● Given records
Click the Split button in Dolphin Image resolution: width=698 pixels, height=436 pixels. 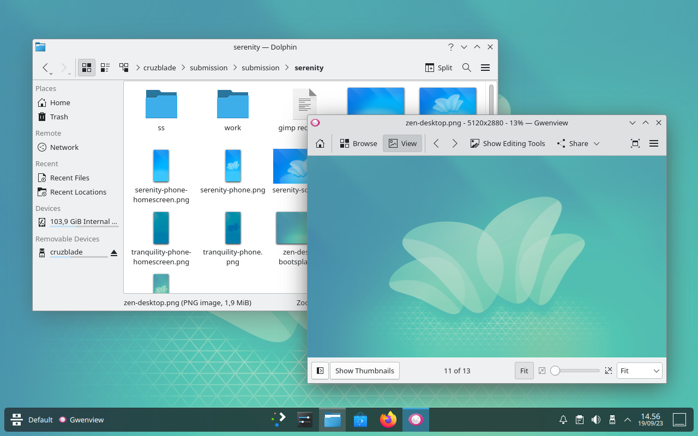tap(438, 68)
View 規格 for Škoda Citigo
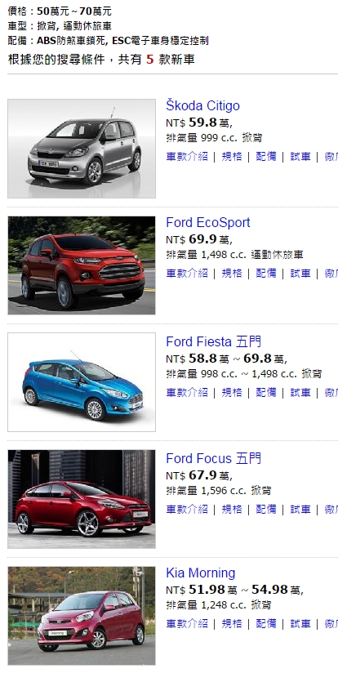 (x=232, y=156)
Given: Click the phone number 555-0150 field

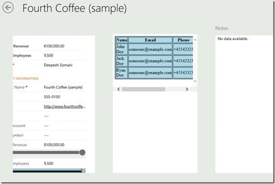Looking at the screenshot, I should (x=52, y=97).
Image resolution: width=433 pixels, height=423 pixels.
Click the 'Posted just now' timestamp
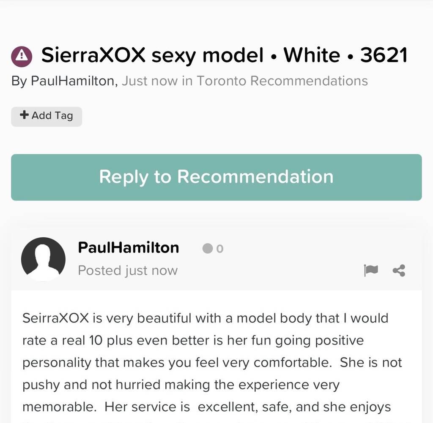tap(128, 270)
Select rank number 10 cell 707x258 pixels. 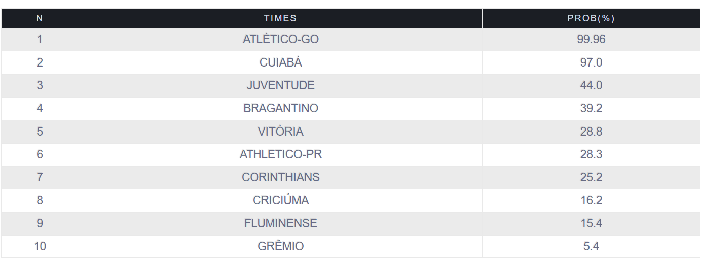[x=40, y=246]
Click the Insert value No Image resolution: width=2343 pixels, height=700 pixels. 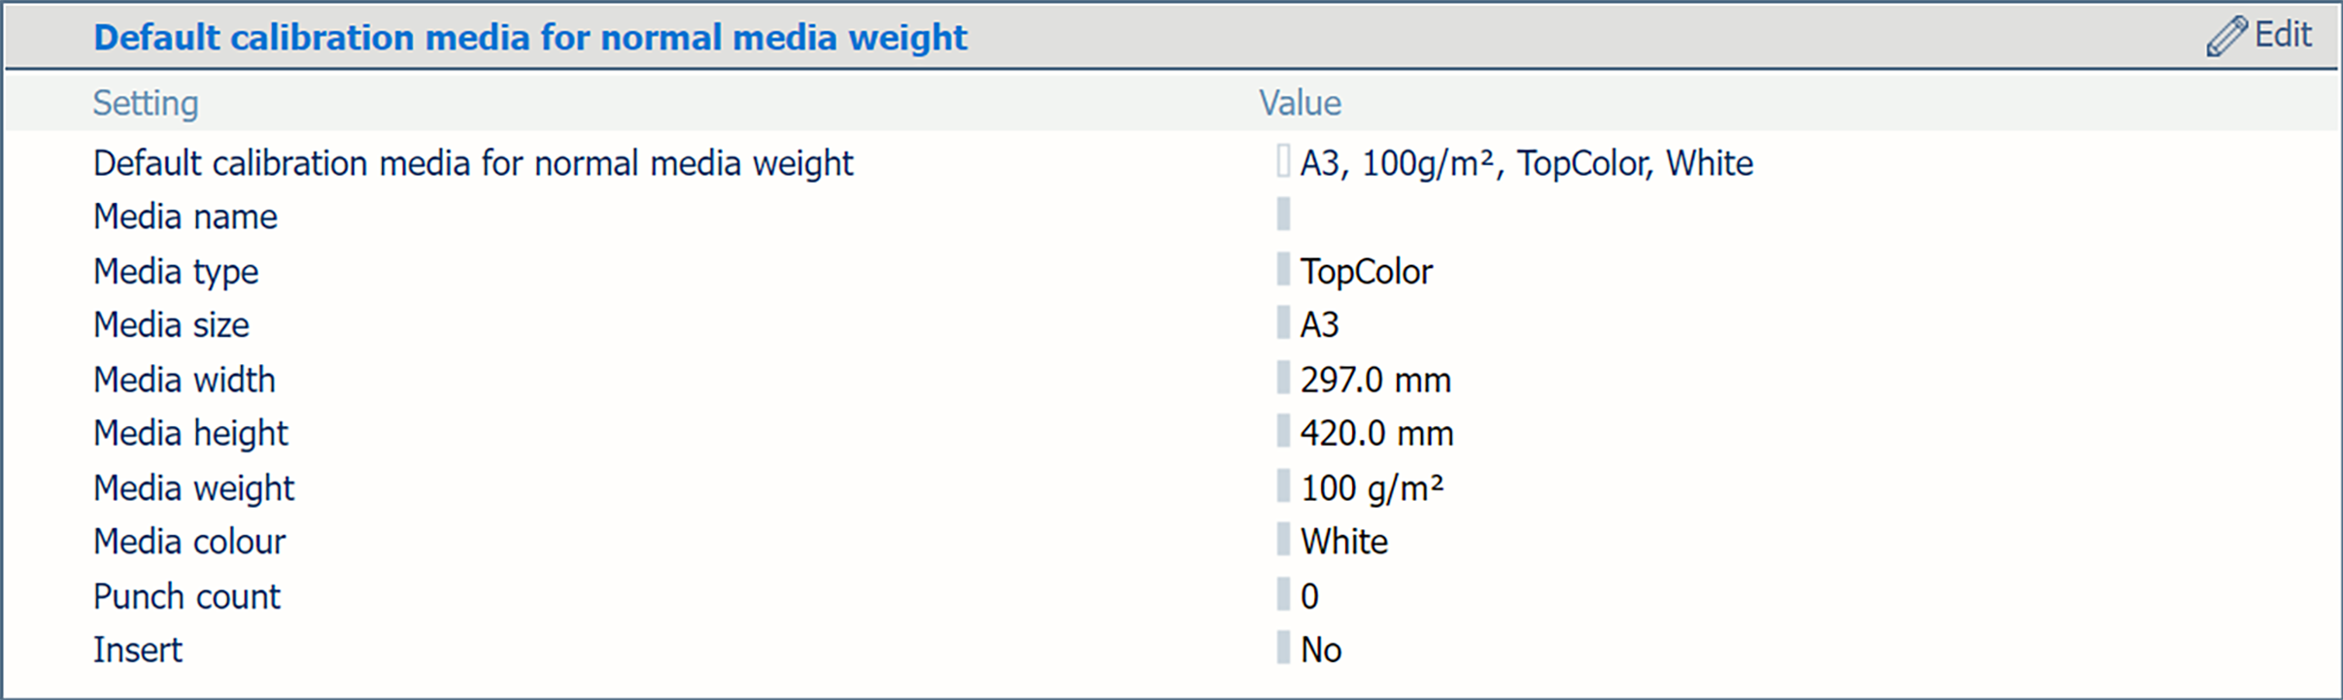tap(1320, 650)
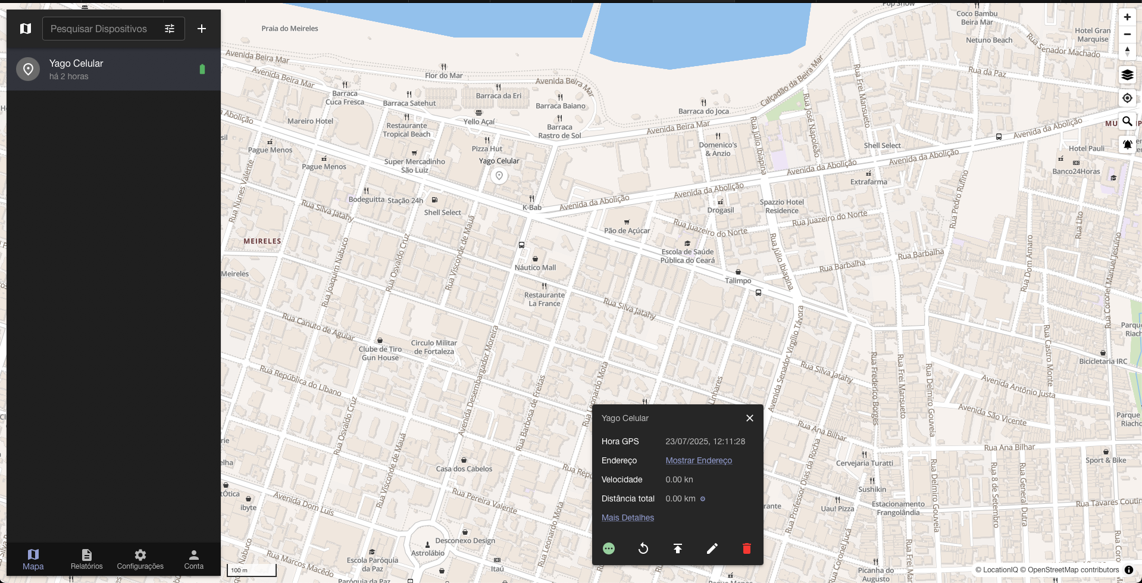Viewport: 1142px width, 583px height.
Task: Center map on my current location
Action: click(1127, 98)
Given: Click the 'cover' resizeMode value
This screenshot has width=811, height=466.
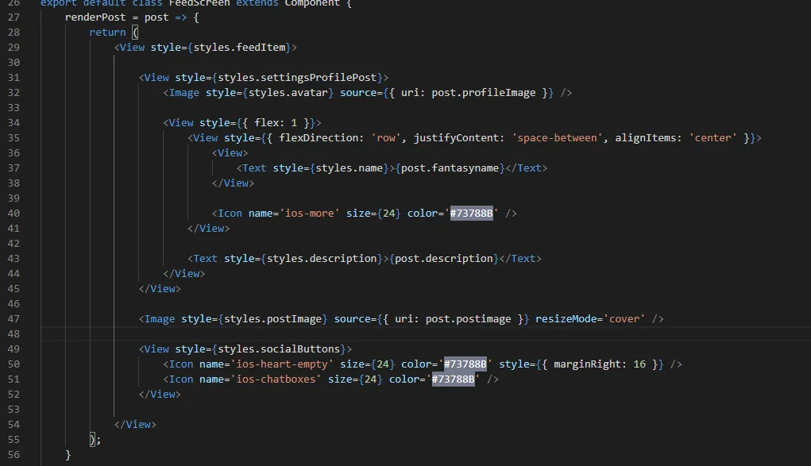Looking at the screenshot, I should point(624,318).
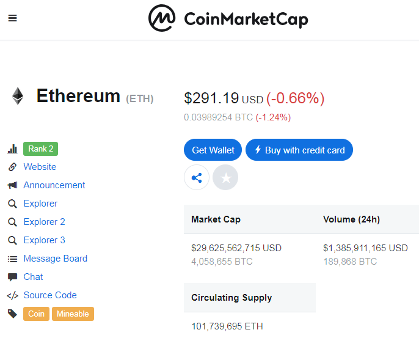This screenshot has width=419, height=338.
Task: Click the megaphone Announcement icon
Action: pos(12,185)
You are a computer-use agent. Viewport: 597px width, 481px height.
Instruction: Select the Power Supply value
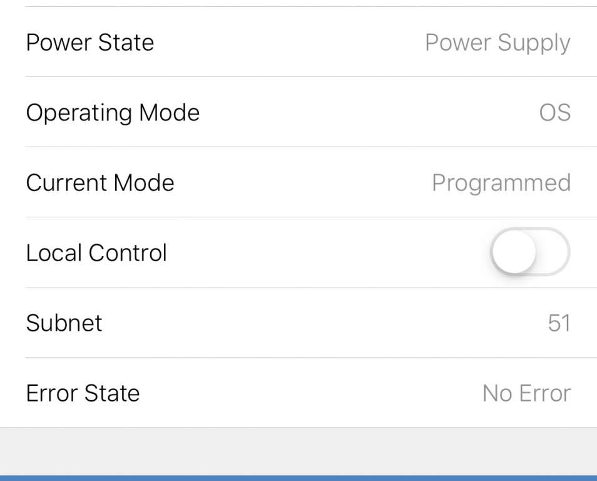tap(498, 43)
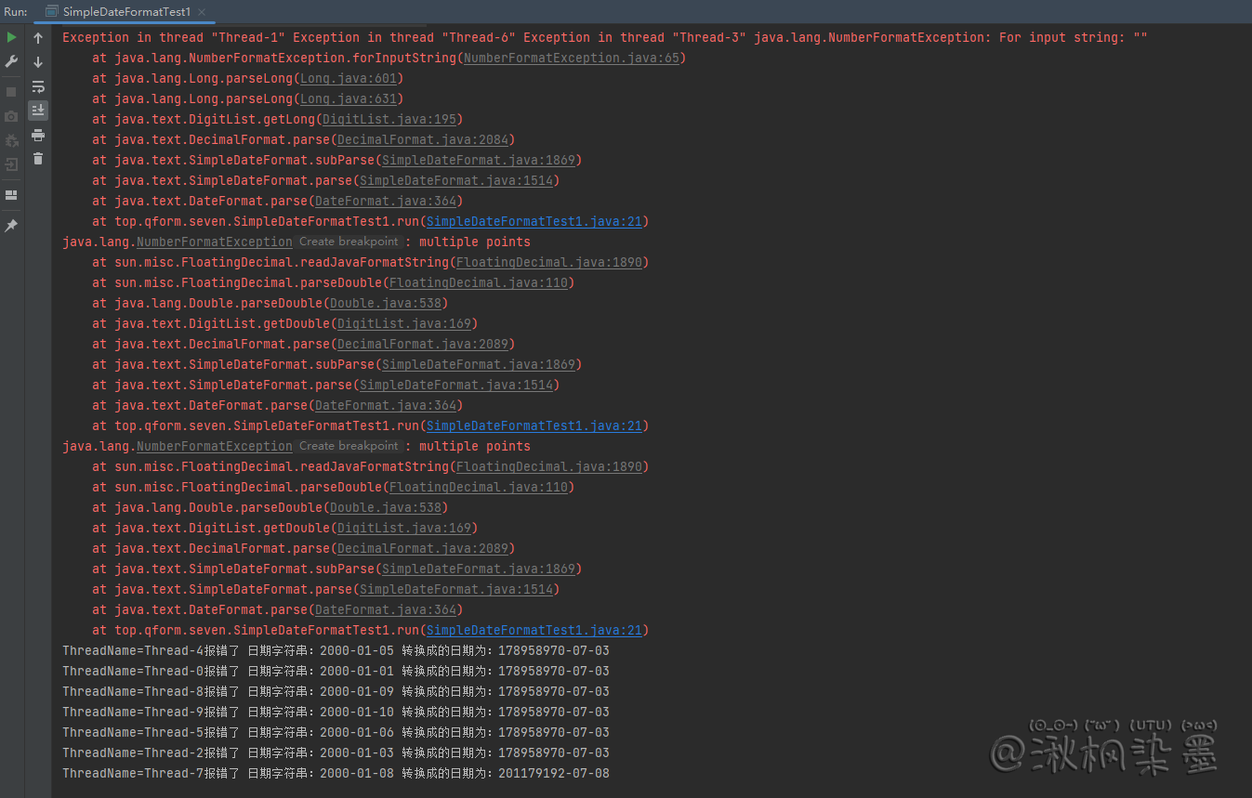Toggle Soft-Wrap for the console

[38, 86]
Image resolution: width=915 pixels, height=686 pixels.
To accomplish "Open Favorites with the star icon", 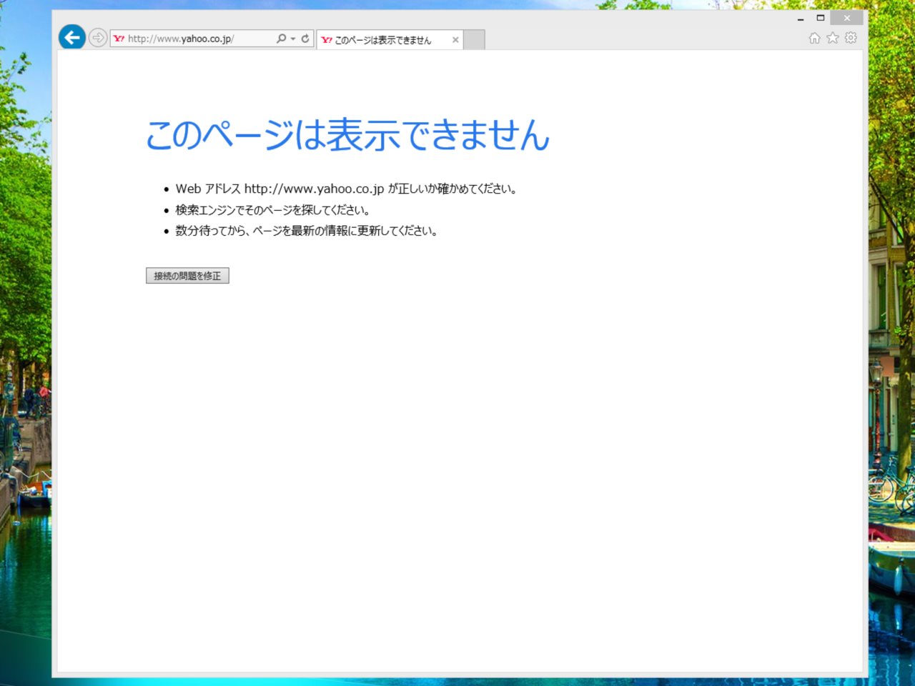I will (833, 39).
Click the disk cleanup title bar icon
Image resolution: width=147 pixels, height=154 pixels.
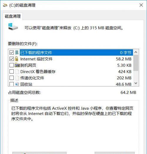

● Work request
Beginning with the line above that contains "Given: Click the 'cover' resizeMode value" and finishing with the line that contains "You are a computer-use", print those lines exactly and only. Skip all pictures.

● Result
Given: Click the 'cover' resizeMode value
This screenshot has width=811, height=466.
Looking at the screenshot, I should point(624,318).
This screenshot has width=419, height=338.
Task: Click the megaphone Announcement icon
Action: pos(12,185)
You are a computer-use agent. Viewport: 597px width, 481px height.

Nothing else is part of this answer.